Atak napastnika tuż przed meczem Polski. Policja zabiera głos
Tuż przed meczem Polski i Holandii w Hamburgu doszło do ataku na kibiców. Sprawca miał grozić także policjantom. "Funkcjonariusze użyli broni palnej. Napastnik został ranny i jest obecnie pod opieką lekarzy" - informuje hamburska policja.
16.06.2024 | aktual.: 16.06.2024 14:00
Jak informuje niemiecki dziennik "Bild", na Reeperbahn w Hamburgu trwał przemarsz holenderskich kibiców przed meczem Mistrzostw Europy pomiędzy Polską a Holandią. W wydarzeniu miało brać udział około 40 tys. osób. Około 12:30 policja podjęła działania przeciwko awanturującemu się mężczyźnie, który zaatakował kibiców i funkcjonariuszy kilofem wewnątrz tłumu.
Policja zabiera głos
"W #StPauli trwa obecnie duża operacja policyjna. Według wstępnych doniesień osoba groziła funkcjonariuszom policji kilofem i urządzeniem zapalającym. Następnie funkcjonariusze użyli broni palnej. Napastnik został ranny i jest obecnie pod opieką lekarzy" - informuje hamburska policja.
Najpierw użyto wobec napastnika gazu pieprzowego, a następnie broni palnej. Według relacji policji funkcjonariusz początkowo oddał jedynie strzał ostrzegawczy, aby powstrzymać napastnika. Następnie padło kilka strzałów, aż w końcu mężczyzna osunął się na ziemię.

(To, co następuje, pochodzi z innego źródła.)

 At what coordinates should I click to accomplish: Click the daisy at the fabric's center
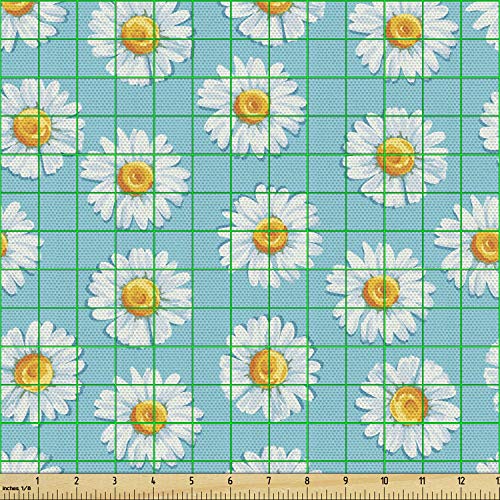(x=270, y=235)
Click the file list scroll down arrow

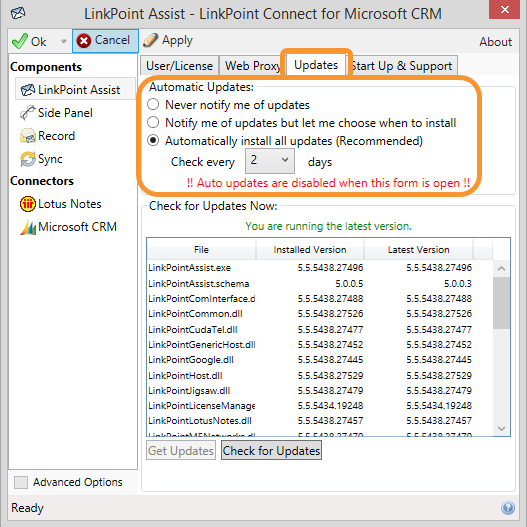501,428
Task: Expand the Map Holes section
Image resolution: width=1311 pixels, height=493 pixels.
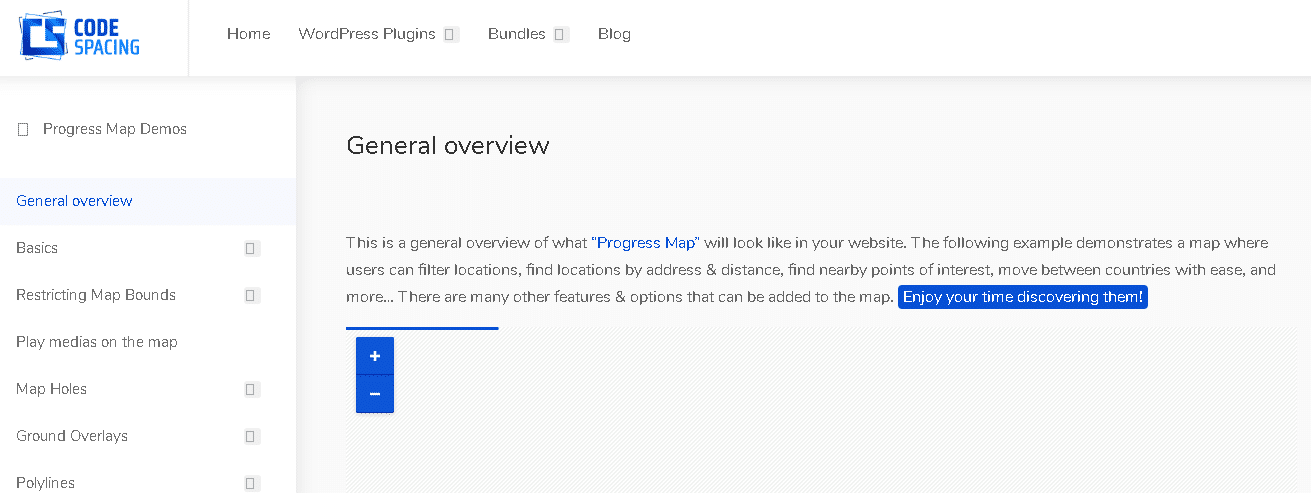Action: point(252,389)
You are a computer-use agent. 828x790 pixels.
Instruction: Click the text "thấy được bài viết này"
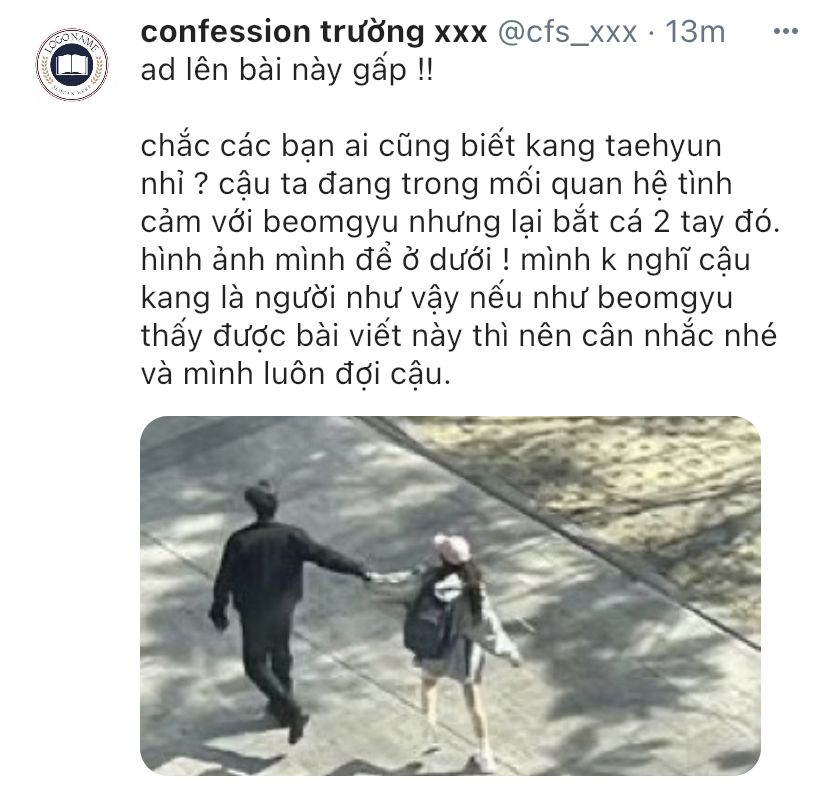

Dalsza część artykułu pod materiałem wideo
Napastnik miał w plecaku także koktajl Mołotowa. Policja przypuszcza, że chciał go odpalić pośród kibiców.
Aby stłumić ewentualne zamieszki lub ekscesy między kibicami w zarodku, w okolicy pracuje dwustu funkcjonariuszy policji. Na miejscu jest również policja federalna z licznymi funkcjonariuszami - donoszą niemieckie media.